Mycoplasma arthritidis-Derived Superantigen (MAM), a Unique Class of Superantigen That Bridges Innate and Adaptive Immunity

Abstract

This chapter begins with an outline of the original observations that led to the discovery of Mycoplasma arthritidis-derived superantigen (MAM) and discusses the structural basis of its interaction with class II major histocompatibility complex (MHC) molecules and T-cell receptors (TCRs). It reviews recent work on the interaction of MAM with Toll-like receptors and their importance in control of innate and adaptive immunity and in disease expression. The chapter discusses the potential role of MAM-like superantigens (SAgs) in autoimmune disease and how this might relate to recent findings on Toll-like receptor (TLR) control of adaptive immunity. Antigen-induced activation of T cells leading to cytokine production and proliferation requires signals delivered by antigen-presenting cells (APC), i.e., macrophages or dendritic cells (DCs), through costimulatory molecules such as B7-1 (CD80) and B7-2 (CD86) that are related membrane-bound molecules.

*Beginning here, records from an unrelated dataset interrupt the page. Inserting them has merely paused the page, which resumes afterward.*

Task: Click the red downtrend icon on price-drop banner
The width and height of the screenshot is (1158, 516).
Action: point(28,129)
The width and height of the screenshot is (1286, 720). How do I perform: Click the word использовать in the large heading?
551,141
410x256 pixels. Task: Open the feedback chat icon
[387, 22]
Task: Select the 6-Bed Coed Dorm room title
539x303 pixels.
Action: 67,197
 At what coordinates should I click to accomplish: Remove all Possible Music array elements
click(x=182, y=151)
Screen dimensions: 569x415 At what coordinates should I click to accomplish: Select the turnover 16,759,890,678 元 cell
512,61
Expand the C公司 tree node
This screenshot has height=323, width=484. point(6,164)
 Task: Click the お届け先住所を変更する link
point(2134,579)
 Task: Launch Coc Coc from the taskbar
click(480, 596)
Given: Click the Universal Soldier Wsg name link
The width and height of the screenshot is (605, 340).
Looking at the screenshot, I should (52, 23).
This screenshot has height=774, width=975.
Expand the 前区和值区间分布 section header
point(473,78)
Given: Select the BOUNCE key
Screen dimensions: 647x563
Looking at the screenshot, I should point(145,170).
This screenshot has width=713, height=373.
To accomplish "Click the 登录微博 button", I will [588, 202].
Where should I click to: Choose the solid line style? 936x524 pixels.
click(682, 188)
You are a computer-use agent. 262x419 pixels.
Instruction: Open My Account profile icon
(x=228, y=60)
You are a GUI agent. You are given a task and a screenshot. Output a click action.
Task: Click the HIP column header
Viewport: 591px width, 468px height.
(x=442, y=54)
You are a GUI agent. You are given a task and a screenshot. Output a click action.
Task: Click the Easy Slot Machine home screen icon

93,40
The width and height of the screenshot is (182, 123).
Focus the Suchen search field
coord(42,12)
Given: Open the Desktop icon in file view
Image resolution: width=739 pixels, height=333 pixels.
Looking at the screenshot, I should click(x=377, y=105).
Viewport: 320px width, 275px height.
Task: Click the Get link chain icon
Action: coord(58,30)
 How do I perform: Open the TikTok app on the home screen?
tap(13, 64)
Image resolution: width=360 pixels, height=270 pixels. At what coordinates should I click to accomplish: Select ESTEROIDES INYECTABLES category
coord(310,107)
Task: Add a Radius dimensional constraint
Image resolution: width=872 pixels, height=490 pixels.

In view of the demonstrated allelic specificity of MAM for MHC molecules it is also tempting to project that these polymorphisms may influence the outcome of the MAM/TLR interactions. A recent observation that has relevance to the potential role of MAM-like SAgs in human rheumatoid arthritis (RA) is that in preliminary studies transgenic mice bearing the HLA-DR and HLA-DQ alleles that predispose to RA develop a type 1 adaptive cytokine profile in response to MAM, whereas cells from MAM-injected mice bearing those alleles that protect against RA develop a type 2 cytokine profile.